12 Temmuz 2007 Perşembe

Perdeler

Bugün size daha önce hiç kimseye anlatmadığım bir sırrımı anlatacağım. Birkaç yıl önce, bir dönem odama davetsiz misafirler geldi ve gittiler. Hepsinin yüzünde, adını hiçbir canlının tam olarak koyamayacağı aynı soğukluk vardı. Gözlerinin altları haddinden fazla mavi, geniş alınları buruşuktu ve istisnasız hepsinin yanakları dokunduğunuzda parmaklarınızı uyuşturabilecek kadar soğuk olurdu.

Aslında böyle şeylere eskiden beri inanmazdım. Ta ki birkaç yıl öncesinde, Sir William Buckett'ın hayalini gördüğümü düşündüğüm geceye kadar... On beşinci yüzyılda Londra'da bir malikânenin sahibiymiş. Göz alıcı bir bahçe, her biri ayrı bir işe koşan sayısız hizmetliler, içinde rahatlıkla kaybolabileceğiniz bir bina ve etrafında, her biri kadını olabilmek için çırpınan İngiliz hanımefendileri... Bir gece yarısı, bütün bu olan bitenden sıkılıp çatı katındaki odasında arsenik içerek intihar etmiş.
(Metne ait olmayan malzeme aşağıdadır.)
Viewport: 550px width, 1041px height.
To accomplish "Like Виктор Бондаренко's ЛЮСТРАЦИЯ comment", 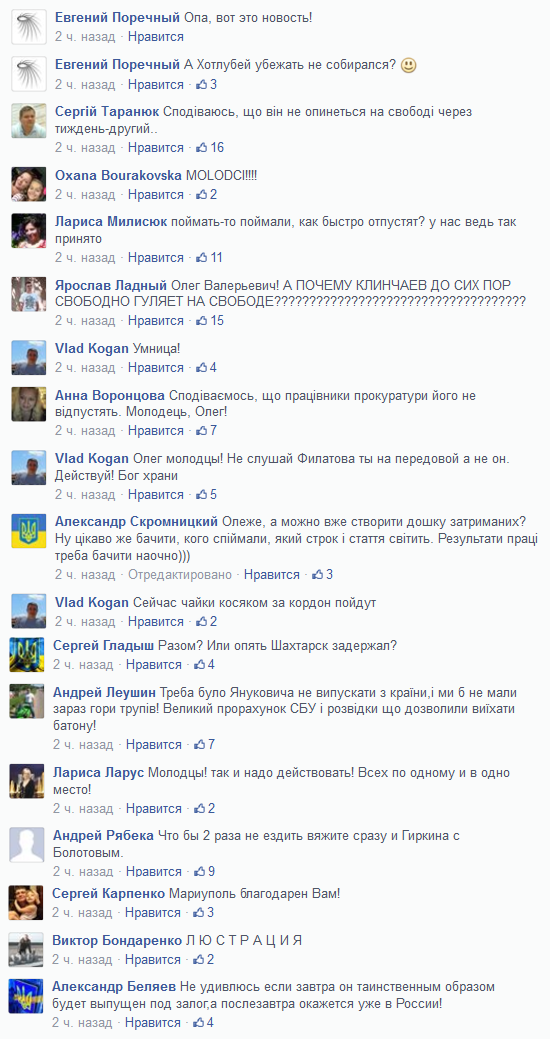I will [x=153, y=959].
Kendisine çay ikram ettim, gülümsedi. Teşekkür ederek, artık fani şeylerin tadını alamadığından bahsetti. O günlerde reddettiği kadınlardan birini bulsa dudaklarından öpmek istermiş...

Ertesi gece ve ondan sonrakinde de hep Sir Buckett'ın gelmesini bekledim. Tıpkı ziyaretime geldiği gece gibi, açık penceremden içeri süzülmesini ve kendisiyle uyuyana kadar malikânesinden, Ortaçağ İngilteresi'nden falan konuşmak istedim. Uykuya karşı koyamadığımı gördüğü anda, yine penceremden karanlığa süzülmesi gerektiği bilebilecek kadar beyefendi biri olsa da, ziyaretime bir daha gelmedi...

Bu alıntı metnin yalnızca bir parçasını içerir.